BARRY MARTIN wrote:
> Hi Ky!
Boo!
> KM> It's the description of the fault that tells me it's most likely
> KM> bad video RAM.
> KM> That's quite distinctive -- you get a solid mass of random ASCII
> KM> characters. We used to see that a lot in the Olden Tymes.
> KM> When the card is loose, or the GPU is failing, you get random
> KM> lines.
>
> Ahhh! I don't recall the random characters part. The make-and-break of
> the data stream would cause the card to try to make sense of it and output
> what it thought it was told.
I think it happens when the amount of usable RAM is so constrained
(probably to just the first address bank) that it can't process more
than the first few pixels, and the result is Random ASCII Characters in 25-line
textmode (usually the bottom 32 bytes of the ASCII table at
that, so it's hearts and spades and such), having displayed all it
managed to scrape up.
> KM> When the cable is loose, you'll lose some color (and have frex a
> KM> pink screen).
>
> Right.
Why it's usually pink, I dunno, tho I have seen blue and green, just not
as often. Probably depends on the layout of the cable head, and which
side is pulling loose, and how it sits on the board, that sort of thing.
Ie. which pins are being pulled out, more likely on the side typically
away from gravity.
Gravity always wins!
> KM> This isn't absolute but it's a pretty good guideline.
> Good starting points which usually work.

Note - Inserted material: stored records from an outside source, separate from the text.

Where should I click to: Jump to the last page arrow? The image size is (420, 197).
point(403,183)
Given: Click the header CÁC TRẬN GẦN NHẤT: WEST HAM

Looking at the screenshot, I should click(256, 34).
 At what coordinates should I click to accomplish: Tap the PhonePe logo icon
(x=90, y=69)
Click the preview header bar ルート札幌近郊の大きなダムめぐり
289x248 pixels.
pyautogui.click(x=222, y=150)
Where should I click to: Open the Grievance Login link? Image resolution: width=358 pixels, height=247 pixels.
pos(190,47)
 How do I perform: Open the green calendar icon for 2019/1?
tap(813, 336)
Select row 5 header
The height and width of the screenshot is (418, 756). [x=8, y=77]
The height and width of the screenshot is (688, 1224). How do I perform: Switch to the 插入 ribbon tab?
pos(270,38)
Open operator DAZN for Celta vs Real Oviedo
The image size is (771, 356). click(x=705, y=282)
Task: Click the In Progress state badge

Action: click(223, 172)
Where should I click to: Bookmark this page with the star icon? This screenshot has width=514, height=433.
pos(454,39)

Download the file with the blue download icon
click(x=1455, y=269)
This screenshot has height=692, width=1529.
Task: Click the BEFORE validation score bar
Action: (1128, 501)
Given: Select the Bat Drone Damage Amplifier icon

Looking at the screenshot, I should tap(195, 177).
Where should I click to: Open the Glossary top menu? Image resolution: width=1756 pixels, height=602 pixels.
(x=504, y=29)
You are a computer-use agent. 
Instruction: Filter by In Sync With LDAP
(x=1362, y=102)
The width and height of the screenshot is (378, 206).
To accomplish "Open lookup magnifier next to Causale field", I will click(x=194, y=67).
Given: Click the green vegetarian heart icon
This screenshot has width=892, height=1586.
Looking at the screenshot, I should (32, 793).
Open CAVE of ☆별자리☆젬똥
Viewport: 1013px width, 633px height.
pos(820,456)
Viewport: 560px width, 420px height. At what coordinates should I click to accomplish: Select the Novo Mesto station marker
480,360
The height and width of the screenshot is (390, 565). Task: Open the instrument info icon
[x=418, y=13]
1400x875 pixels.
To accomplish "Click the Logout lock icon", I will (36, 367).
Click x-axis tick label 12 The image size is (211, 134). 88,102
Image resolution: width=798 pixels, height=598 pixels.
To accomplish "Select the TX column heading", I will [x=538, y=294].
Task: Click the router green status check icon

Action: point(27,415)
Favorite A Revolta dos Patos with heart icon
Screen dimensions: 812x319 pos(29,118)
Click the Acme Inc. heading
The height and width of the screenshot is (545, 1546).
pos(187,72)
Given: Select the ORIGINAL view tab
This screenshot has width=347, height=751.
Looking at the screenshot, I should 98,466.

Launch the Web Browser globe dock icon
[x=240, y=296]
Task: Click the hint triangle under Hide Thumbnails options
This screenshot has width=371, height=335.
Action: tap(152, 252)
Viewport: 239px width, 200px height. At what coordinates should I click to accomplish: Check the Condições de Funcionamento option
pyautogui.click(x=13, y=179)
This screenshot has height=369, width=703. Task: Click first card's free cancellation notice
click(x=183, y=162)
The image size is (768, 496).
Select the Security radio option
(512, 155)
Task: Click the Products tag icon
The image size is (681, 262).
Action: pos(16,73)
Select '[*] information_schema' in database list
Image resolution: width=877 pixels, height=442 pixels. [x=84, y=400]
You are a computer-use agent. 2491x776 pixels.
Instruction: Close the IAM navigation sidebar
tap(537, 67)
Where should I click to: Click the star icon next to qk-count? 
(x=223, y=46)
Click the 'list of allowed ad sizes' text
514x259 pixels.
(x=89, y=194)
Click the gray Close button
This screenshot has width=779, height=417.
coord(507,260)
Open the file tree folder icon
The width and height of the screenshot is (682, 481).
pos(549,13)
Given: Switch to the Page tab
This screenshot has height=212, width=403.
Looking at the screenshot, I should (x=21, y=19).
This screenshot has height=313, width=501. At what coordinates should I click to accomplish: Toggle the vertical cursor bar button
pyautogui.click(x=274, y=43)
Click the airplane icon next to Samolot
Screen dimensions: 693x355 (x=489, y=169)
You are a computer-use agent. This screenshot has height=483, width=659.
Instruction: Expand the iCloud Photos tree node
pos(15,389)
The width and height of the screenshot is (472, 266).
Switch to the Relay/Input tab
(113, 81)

Usually good enough, if it's hardware. If it's software, can be any damn thing.
> > Doesn't eliminate video addressing statement as a possibility. I don't
> > recall how to look up; guessing "all f's" in the range end-point would
> > mean it's at the far end.
> KM> Addressing shouldn't cause this kind of visual screw up; it would
> KM> cause a lockup or no video at all due to the conflict. And if
> KM> you're not a modern gamer, or rendering video, you're not gonna
> KM> fill up that video RAM anyway.
> Probably so: this is another of my Black Box areas and so stuff in,
> something happens, stuff out. On the -- guess could call it
> 'clarification' area know there are maximum resolutions so I would guess there
> is some sort of upper limit. Doesn't seem to be pertinent as the
> video card and monitor seem to always adjust to each other.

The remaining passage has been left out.